_DATA TO EXAMINE:_

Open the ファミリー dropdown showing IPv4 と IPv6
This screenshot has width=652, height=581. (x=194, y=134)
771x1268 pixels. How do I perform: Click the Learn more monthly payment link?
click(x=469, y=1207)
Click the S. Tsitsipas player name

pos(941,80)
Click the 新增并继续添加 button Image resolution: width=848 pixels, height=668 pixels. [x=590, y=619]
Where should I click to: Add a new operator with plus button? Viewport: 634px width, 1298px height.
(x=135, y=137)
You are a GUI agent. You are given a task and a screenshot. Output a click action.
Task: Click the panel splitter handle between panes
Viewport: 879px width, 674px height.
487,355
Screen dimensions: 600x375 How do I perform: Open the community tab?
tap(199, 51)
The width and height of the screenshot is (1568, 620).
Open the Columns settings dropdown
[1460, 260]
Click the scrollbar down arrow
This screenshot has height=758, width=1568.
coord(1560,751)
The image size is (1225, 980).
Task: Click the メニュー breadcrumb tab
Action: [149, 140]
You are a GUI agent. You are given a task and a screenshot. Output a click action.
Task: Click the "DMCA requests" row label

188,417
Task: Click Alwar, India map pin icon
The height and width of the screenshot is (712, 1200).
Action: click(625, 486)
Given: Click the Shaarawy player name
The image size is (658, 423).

_WHAT TO WORK ON:_ This exercise calls for the entries to be restated exactly.

_TASK RESPONSE:_
Open the ファミリー dropdown showing IPv4 と IPv6
This screenshot has width=652, height=581. (x=194, y=134)
771x1268 pixels. How do I perform: Click the Learn more monthly payment link?
click(x=469, y=1207)
Click the S. Tsitsipas player name

pos(941,80)
Click the 新增并继续添加 button Image resolution: width=848 pixels, height=668 pixels. [x=590, y=619]
Where should I click to: Add a new operator with plus button? Viewport: 634px width, 1298px height.
(x=135, y=137)
You are a GUI agent. You are given a task and a screenshot. Output a click action.
Task: Click the panel splitter handle between panes
Viewport: 879px width, 674px height.
487,355
Screen dimensions: 600x375 How do I perform: Open the community tab?
tap(199, 51)
The width and height of the screenshot is (1568, 620).
Open the Columns settings dropdown
[1460, 260]
Click the scrollbar down arrow
This screenshot has height=758, width=1568.
coord(1560,751)
The image size is (1225, 980).
Task: Click the メニュー breadcrumb tab
Action: [149, 140]
You are a GUI agent. You are given a task and a screenshot. Output a click action.
Task: Click the "DMCA requests" row label

188,417
Task: Click Alwar, India map pin icon
The height and width of the screenshot is (712, 1200).
Action: click(625, 486)
Given: Click the Shaarawy player name
The image size is (658, 423).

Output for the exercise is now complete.